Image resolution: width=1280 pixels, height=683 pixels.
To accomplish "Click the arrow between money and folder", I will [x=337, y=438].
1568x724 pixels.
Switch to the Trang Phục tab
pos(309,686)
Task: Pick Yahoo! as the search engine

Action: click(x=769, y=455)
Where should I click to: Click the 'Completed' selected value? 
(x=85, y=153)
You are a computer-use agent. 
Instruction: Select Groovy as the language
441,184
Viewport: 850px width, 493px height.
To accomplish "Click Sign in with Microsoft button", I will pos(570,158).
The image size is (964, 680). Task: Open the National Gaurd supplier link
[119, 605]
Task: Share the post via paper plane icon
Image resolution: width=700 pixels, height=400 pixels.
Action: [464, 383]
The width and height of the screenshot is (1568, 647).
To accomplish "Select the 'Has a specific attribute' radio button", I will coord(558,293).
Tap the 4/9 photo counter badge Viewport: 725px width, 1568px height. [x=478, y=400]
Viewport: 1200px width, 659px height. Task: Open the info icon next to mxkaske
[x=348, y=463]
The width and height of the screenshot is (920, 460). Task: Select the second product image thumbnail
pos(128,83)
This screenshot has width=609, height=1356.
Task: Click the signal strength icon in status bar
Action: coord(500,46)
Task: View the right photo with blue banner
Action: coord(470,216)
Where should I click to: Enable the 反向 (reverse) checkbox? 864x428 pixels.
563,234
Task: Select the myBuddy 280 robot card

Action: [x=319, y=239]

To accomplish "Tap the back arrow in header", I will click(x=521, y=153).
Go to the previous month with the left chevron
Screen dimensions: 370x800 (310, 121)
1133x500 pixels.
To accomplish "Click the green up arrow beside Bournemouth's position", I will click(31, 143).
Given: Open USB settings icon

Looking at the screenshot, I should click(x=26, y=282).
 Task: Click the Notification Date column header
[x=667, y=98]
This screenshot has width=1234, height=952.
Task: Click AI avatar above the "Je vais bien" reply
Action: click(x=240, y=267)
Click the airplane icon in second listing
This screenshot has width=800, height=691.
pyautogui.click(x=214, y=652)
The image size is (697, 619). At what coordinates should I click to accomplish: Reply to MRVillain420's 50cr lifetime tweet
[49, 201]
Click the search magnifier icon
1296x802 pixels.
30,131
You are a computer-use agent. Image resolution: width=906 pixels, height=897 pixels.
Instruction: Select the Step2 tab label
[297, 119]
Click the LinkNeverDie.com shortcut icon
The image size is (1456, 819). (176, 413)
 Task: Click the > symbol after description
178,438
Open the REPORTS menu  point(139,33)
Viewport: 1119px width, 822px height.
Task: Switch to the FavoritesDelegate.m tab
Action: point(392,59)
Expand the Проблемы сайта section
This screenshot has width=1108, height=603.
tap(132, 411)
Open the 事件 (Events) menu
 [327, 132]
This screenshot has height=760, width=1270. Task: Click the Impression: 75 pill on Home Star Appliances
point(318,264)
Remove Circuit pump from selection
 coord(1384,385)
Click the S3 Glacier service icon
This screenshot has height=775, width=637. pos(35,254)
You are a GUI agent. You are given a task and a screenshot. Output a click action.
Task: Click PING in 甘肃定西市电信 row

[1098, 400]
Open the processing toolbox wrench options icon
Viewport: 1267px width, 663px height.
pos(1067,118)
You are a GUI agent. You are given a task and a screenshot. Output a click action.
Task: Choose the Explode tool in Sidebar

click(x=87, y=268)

# # # # # # #

EXERCISE DIRECTIONS:
Go through the data and show every line where "will" occurs.

TASK RESPONSE:
To accomplish "Click the arrow between money and folder", I will [x=337, y=438].
To accomplish "Click Sign in with Microsoft button", I will pos(570,158).
To accomplish "Select the 'Has a specific attribute' radio button", I will coord(558,293).
To accomplish "Tap the back arrow in header", I will click(x=521, y=153).
To accomplish "Click the green up arrow beside Bournemouth's position", I will click(31, 143).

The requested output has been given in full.